Pertama, berdasarkan sistem database pemasyarakatan Direktorat Jenderal Pemasyarakatan Kementerian Hukum dan HAM, per 7 September 2021, Lapas Tangerang termasuk lapas yang memiliki overcrowding yang tinggi sebesar 245% . Sedangkan daya tampung Lapas Tangerang hanya mampu menampung sebanyak 600 orang. Akan tetapi, faktanya Lapas Tangerang hari ini per 7 September 2021 dihuni sebanyak 2.072 orang. Di mana terdapat 1.805 orang merupakan warga binaan pemasyarakatan yang terkait kasus narkotika. Kondisi overwcrowding dan banyaknya warga binaan pemasyarakatan terkait kasus narkotika yang masuk kategori pengguna atau pecandu semakin menambah daftar permasalahan pendekatan pidana penjara dalam perumusan hukum pidana narkotika di Indonesia yang berkonstribusi terhadap overcrowding lapas dan berdampak terhadap pengelolaan lapas di Indonesia yang tidak sigap terhadap kondisi bencana;

Kedua, kebakaran yang terjadi di Lapas Tangerang dini hari tadi hanyalah puncak gunung es dari problematika pengelolaan lapas di Indonesia. Tragedi kemanusiaan dini hari tadi pagi semakin menunjukan betapa buruknya pengelolaan lapas di Indonesia baik dari sisi kebijakan peradilan pidana terpadu maupun dari manajemen dan keamanan lapas;

Ketiga, pada awal pandemi tahun 2020, Menteri Hukum dan Hak Asasi Manusia mengeluarkan kebijakan terkait asimilasi, pembebasan bersayarat, cuti menjelang bebas, cuti bersyarat dalam rangka penanggulangan Covid-19 di lembaga pemasyarakatan dan rumah tahanan negara bagi narapidana dan anak.

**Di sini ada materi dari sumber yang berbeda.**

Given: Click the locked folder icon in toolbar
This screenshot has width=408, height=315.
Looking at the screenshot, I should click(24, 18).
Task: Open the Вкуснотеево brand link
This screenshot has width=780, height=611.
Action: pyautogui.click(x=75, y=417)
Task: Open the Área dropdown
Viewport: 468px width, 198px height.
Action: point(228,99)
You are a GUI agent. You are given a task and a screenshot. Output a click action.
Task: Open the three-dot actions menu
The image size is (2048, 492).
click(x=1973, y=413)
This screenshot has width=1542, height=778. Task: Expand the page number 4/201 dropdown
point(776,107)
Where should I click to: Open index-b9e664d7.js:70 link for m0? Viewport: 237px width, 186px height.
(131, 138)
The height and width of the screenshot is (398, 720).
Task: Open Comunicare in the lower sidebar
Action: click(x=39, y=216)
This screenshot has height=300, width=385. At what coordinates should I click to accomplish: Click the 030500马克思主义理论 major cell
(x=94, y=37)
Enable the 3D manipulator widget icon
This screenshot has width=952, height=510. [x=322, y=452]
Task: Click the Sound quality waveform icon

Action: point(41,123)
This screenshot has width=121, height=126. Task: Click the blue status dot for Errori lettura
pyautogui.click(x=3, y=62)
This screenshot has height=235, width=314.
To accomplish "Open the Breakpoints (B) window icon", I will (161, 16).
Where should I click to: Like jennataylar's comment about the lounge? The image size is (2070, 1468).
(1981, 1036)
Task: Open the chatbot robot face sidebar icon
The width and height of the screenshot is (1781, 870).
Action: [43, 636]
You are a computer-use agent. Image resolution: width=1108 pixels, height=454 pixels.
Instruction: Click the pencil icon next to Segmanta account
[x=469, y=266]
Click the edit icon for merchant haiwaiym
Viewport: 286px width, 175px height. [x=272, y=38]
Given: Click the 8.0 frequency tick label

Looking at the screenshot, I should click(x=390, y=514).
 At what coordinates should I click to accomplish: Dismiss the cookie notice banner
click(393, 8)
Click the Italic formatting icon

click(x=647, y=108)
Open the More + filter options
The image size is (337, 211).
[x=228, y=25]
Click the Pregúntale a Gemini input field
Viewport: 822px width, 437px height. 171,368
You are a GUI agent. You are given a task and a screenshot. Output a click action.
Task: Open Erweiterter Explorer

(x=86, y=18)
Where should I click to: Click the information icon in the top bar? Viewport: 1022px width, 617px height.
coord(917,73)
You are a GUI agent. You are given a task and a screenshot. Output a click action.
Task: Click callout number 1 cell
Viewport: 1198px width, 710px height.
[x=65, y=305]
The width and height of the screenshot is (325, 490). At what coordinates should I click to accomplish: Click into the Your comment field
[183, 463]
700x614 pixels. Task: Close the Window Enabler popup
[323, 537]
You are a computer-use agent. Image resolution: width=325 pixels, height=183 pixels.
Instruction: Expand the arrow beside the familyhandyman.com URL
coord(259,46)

Kebijakan ini responsif dalam mengurangi overcrowding tapi dalam kasus narkotika yang masuk kategori pecandu atau pengguna yang divonis di atas lima tahun penjara tidak masuk dalam skema kebijakan tersebut. Sehingga penting untuk memastikan kembali pemberlakukan kebijakan tersebut bagi warga binaan pemasyarakatan kategori pecandu atau pengguna;

Keempat, penting bagi jajaran Kementerian Hukum dan Hak Asasi Manusia melakukan pemulihan terhadap warga binaan pemasyarakatan melakukan healing terhadap korban kebakaran mengingat kejadian kebakaran ini sangat kuat membekas dan menimbulkan trauma yang berkepanjangan;

Berdasarkan hal tersebut di atas, LBHM menuntut:

  • Melakukan langkah-langkah evakuasi dan penyelamatan bagi korban kebakaran Lapas Tangerang dan memberikan perawatan yang intensif bagi korban yang selamat serta pemerintah menanggung biayanya;
  • Menuntut Pemerintah meminta maaf atas peristiwa kebakaran di Lapas Tangerang dan mendorong dilakukan penyelidikan dan menyampaikan hasilnya secara terbuka kepada publik terkait kebakaran di Lapas Tangerang;
  • Mendorong reformasi pendekatan pidana penjara dalam hukum pidana dengan alternatif penghukuman non penjara;
  • Mendorong pemerintah untuk kembali melakukan upaya asimilasi dan integrasi warga binaan pemasyarakatan terutama yang terkait kasus narkotika dengan kualifikasi pengguna atau pecandu.